Berrien Springs, Michigan hails itself as the "Christmas Pickle Capital of the World." A Christmas Pickle is a Christmas tree ornament used in the holiday game of "hide the pickle," a game I can't describe without giggling like a 12-year-old.

Ditto for Hooker, Oklahoma and their "It's a location, not a vocation."

Willow Creek, California calls itself the "Bigfoot Capital of the World," despite a complete lack of sightings of the great North American ape. Personally, I think it's a complete load of BS, which is something Beaver, Oklahoma knows a lot about. They're the "Cow Chip Capital of the World." Hey, someone's got to be, so say it loud, say it proud.

When auto racers in the early 1900s looked for a flat place to drive fast, they headed to Ormond Beach, Florida, giving it the title, "Birthplace of Speed." (This is completely different from Tulsa, Oklahoma being "America's Meth Capital.")

My favorite slogan is Gas, Kansas, which urges us, "Don't pass Gas; stop and enjoy it." Except my wife yells at me whenever I try to visit.

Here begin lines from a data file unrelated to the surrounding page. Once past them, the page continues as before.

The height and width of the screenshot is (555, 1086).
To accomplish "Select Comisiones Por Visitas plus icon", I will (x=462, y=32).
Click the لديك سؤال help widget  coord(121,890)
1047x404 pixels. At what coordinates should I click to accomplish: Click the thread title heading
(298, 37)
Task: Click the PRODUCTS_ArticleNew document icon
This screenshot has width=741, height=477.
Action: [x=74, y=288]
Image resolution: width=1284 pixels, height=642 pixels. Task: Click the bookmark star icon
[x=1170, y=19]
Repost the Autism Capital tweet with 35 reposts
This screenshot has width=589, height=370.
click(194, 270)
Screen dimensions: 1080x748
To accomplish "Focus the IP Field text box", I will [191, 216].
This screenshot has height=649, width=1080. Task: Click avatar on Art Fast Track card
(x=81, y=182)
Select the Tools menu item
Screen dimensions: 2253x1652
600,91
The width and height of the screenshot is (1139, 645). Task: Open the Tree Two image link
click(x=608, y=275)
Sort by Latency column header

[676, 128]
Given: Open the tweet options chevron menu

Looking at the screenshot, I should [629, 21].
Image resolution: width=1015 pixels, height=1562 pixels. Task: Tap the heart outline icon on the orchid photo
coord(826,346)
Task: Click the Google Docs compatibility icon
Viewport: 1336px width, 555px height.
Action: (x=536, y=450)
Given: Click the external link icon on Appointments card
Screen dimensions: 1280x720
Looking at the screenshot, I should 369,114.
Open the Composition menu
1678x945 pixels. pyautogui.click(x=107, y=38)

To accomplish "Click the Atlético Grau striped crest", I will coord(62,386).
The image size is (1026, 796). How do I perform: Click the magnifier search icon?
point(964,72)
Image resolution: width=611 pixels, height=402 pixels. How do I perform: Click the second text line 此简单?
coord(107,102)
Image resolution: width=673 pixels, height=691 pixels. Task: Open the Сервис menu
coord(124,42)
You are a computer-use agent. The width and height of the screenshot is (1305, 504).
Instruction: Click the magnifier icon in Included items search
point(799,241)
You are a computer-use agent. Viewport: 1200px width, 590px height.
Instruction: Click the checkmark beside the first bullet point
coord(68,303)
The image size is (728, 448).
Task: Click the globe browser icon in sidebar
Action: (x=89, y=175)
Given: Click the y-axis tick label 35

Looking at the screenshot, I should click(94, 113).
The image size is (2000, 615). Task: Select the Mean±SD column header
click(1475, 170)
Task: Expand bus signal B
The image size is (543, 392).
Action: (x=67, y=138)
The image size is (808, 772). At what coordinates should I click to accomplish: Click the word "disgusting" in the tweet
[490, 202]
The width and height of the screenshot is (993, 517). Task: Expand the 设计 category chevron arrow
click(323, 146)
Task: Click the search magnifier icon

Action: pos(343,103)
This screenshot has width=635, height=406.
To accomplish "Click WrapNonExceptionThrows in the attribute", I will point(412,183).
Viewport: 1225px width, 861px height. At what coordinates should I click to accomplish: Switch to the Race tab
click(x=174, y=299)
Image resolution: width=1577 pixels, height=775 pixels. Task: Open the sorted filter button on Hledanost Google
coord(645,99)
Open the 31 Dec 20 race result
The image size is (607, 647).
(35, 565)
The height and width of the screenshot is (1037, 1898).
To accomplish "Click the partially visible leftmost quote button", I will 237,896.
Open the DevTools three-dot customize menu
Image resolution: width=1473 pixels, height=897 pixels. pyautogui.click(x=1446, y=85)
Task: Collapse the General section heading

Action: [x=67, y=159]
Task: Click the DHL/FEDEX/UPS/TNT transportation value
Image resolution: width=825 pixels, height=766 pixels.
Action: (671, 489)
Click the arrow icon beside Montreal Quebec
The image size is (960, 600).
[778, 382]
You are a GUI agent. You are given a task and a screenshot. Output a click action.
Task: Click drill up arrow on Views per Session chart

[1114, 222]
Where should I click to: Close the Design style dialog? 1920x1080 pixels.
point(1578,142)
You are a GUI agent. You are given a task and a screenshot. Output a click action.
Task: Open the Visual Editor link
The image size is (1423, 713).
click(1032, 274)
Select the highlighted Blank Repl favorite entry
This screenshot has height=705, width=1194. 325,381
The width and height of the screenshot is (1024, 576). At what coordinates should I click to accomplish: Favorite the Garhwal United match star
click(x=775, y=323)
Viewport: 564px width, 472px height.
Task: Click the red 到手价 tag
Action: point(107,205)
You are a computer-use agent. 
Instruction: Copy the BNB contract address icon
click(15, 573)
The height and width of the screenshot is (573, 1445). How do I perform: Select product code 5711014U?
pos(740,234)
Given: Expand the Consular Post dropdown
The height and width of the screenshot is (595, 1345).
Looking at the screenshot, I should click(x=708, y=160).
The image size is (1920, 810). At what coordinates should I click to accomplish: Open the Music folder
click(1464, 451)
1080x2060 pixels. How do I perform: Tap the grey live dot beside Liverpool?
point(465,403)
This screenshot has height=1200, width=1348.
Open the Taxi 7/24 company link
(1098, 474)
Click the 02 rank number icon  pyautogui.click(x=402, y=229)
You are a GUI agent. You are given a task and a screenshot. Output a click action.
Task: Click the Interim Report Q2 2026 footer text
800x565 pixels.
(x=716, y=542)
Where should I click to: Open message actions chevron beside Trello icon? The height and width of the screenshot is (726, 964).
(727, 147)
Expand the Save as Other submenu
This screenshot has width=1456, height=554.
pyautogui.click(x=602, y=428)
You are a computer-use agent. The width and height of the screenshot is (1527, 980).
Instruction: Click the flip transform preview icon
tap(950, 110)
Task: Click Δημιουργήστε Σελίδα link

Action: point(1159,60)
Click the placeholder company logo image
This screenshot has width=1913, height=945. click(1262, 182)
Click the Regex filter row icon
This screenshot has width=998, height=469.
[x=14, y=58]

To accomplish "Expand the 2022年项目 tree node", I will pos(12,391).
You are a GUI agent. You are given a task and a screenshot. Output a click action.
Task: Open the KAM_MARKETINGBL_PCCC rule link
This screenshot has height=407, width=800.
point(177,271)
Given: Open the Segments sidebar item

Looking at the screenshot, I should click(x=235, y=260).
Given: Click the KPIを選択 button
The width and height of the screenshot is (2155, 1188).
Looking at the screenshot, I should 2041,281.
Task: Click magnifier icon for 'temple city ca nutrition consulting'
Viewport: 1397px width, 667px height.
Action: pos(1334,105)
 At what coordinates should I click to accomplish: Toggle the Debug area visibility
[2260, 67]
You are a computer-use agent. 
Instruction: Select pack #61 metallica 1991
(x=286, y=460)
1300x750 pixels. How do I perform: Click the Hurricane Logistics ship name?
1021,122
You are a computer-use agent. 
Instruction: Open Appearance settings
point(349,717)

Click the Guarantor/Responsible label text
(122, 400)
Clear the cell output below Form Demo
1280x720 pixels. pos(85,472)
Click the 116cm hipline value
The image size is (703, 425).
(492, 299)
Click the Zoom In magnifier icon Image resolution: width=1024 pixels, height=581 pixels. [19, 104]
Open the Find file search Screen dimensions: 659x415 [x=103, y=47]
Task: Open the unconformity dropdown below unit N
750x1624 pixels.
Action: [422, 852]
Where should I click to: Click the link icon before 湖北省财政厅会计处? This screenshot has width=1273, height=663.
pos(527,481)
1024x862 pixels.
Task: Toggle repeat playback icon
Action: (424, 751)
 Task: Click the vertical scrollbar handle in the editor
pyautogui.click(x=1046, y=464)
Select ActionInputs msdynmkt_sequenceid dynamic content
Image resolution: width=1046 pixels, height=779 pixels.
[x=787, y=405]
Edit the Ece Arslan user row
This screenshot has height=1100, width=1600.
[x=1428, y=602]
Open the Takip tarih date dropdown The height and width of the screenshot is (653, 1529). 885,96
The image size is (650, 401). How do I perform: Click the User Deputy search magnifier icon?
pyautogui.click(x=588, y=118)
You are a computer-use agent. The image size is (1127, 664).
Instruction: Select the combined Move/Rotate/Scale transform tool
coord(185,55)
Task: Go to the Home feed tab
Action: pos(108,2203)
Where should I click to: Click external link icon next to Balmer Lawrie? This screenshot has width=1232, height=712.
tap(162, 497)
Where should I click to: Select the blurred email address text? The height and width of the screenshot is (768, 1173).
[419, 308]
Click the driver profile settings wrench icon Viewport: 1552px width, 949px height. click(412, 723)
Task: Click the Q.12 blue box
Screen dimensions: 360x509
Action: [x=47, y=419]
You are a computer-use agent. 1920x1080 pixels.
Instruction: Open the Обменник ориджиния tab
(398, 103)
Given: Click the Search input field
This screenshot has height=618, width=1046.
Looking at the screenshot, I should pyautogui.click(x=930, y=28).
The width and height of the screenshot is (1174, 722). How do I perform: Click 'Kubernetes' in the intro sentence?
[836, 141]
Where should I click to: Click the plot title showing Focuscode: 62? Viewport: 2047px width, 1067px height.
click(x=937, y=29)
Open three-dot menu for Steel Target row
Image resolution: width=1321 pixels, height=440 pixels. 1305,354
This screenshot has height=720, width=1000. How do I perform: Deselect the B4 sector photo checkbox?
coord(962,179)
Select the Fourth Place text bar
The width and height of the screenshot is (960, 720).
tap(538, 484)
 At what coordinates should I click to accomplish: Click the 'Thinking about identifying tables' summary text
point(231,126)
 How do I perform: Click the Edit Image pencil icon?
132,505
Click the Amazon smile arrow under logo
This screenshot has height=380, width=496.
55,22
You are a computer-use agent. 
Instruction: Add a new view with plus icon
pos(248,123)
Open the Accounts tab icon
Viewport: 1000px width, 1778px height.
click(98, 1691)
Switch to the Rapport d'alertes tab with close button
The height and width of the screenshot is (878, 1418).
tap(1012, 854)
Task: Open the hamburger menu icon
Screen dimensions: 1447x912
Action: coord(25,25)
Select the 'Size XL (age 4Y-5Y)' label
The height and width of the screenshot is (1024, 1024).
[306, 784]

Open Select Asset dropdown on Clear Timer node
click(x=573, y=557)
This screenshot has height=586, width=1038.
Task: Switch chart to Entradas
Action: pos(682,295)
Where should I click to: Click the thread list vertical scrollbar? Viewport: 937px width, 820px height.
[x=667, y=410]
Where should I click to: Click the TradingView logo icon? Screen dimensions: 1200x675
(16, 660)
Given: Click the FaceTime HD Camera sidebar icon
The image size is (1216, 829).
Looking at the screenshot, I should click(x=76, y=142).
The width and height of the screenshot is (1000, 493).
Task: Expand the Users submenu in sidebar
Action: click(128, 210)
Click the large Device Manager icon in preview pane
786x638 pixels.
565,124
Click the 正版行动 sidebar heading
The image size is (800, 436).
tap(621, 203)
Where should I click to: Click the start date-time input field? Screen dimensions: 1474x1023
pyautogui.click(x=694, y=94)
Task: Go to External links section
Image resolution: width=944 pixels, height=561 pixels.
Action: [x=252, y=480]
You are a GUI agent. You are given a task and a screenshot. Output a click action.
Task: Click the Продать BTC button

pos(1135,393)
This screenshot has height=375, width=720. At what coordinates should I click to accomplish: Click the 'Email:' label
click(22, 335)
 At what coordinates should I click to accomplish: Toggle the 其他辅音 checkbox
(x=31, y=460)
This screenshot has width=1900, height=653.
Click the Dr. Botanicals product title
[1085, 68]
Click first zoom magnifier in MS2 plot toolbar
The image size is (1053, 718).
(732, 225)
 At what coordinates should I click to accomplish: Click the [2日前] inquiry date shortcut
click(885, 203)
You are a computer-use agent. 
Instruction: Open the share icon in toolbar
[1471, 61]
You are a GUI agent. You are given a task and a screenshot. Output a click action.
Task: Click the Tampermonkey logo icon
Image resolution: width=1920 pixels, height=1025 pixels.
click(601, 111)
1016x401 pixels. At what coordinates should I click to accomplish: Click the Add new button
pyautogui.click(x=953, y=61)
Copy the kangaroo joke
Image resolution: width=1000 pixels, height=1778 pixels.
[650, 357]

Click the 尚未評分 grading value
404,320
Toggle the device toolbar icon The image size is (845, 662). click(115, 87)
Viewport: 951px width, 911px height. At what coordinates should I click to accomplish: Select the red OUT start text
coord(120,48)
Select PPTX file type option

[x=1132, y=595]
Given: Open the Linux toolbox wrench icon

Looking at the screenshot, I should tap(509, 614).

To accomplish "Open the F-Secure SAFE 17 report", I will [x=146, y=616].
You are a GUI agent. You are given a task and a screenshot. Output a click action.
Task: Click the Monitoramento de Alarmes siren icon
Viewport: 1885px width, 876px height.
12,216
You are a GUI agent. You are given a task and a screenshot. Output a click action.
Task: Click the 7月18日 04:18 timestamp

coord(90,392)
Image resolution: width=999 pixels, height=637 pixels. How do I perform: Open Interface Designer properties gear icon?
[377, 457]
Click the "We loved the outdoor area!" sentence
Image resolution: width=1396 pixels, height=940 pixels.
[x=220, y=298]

Sometimes it's things that didn't happen in a town that grants it its claim to fame. Gettysburg, South Dakota proudly proclaims itself to be "Where the battle wasn't." In other places, you just need to set your expectations a little lower. Nevada, Iowa recognizes that they're the "26th best small town in America."

A little closer to home, Elkhart, Indiana calls itself the "Band Instrument Capital of the World," which means it sits alone at lunch, thinks it's better than the theatre cities, and Mayor Dick Moore usually starts his speeches with "This one time, at band camp. . ."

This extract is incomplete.